Toni Mathieson, CEO, NPUK reiterated NPUK’s deep disappointment by the National Institute for Health and Care Excellence (NICE)’s decision not to recommend olipudase alfa for routine NHS use in treating ASMD. Despite acknowledging the treatment’s clinical effectiveness, NICE deemed its cost too high under the current framework for highly specialised medicines.

Toni emphasised the devastating impact of this decision, stating that the cost of a drug should not outweigh the value of a life. Calling for collaboration among NICE, the NHS, policymakers, and pharmaceutical companies to find a sustainable solution that ensures patient access, she highlighted the need for flexibility in assessing rare disease therapies and urged all parties to engage in meaningful discussions. A recent study showed life-changing effects of the treatment, and the decision has highlighted inequalities in patient access in the UK. Toni assured families that NPUK remains committed to advocating for equitable access and change.

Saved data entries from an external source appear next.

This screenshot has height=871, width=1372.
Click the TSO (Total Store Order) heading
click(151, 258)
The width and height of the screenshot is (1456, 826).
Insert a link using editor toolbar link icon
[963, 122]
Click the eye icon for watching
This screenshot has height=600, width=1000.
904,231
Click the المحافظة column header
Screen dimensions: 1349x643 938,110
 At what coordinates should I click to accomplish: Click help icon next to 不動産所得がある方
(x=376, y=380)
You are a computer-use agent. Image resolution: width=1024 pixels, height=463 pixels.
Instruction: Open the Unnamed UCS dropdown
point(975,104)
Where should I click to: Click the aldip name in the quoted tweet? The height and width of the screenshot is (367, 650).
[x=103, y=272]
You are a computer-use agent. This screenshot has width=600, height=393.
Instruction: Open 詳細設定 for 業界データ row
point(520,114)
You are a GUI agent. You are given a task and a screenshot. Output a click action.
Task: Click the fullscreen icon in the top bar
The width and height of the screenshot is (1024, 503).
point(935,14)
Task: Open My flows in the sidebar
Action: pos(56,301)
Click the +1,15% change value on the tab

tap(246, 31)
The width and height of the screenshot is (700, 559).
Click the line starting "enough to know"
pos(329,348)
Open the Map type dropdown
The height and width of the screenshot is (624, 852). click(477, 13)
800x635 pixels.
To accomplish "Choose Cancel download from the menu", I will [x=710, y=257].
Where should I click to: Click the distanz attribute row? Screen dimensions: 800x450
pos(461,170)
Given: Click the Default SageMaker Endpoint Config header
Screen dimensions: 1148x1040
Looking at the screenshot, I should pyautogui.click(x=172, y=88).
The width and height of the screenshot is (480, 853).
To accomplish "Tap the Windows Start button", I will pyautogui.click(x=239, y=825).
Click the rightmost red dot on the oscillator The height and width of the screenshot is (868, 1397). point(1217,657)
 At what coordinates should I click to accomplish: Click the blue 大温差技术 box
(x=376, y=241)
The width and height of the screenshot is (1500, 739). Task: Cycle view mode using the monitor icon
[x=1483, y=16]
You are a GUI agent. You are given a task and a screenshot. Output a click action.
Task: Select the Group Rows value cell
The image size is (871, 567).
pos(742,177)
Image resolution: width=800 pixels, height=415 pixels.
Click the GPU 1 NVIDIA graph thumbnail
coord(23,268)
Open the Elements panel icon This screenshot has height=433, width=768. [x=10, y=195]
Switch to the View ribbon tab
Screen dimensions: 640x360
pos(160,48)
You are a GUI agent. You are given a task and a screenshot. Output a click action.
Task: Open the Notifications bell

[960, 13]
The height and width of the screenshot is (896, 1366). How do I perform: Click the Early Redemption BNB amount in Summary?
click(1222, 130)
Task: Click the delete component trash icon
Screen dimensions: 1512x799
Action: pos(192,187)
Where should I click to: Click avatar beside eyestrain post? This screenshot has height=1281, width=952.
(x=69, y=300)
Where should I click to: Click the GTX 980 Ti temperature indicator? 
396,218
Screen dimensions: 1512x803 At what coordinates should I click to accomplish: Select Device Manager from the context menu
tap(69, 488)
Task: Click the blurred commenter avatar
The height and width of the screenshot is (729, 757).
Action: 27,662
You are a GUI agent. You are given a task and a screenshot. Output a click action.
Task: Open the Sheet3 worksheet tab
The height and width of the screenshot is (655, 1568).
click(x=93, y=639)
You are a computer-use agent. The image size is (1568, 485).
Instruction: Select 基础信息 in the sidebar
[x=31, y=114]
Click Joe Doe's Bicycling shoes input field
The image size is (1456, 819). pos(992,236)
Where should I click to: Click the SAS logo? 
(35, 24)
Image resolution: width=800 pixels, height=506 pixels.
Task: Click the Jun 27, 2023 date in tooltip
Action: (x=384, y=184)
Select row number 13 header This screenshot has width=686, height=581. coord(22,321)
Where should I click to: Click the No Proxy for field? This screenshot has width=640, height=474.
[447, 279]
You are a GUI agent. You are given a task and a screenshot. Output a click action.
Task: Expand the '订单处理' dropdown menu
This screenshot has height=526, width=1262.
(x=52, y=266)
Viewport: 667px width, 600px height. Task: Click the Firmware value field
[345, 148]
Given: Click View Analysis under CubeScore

Session 1: your voice in research: International Niemann-Pick Disease Registry (INDPR)

The first session focused on the International Niemann-Pick Disease Registry (INDPR), featuring Shaun Bolton, MSc, CEO of INDPR, and professor Tarekegn Hiwot, consultant in inherited metabolic disorders and chief medical officer of INDPR. Shaun passionately detailed the development of a global registry for inherited metabolic diseases, emphasising its dual purpose of collecting clinical data and patient-reported data. His presentation highlighted the registry’s current reach, with 492 patients across 25 centres in 13 countries, and its mission to document patient experiences, advance research, and improve health outcomes. He spoke about supporting research through anonymised data on quality of life, seizures, treatment impacts, and disease progression, and mentioned the ongoing NPC survey aimed at understanding patient experiences.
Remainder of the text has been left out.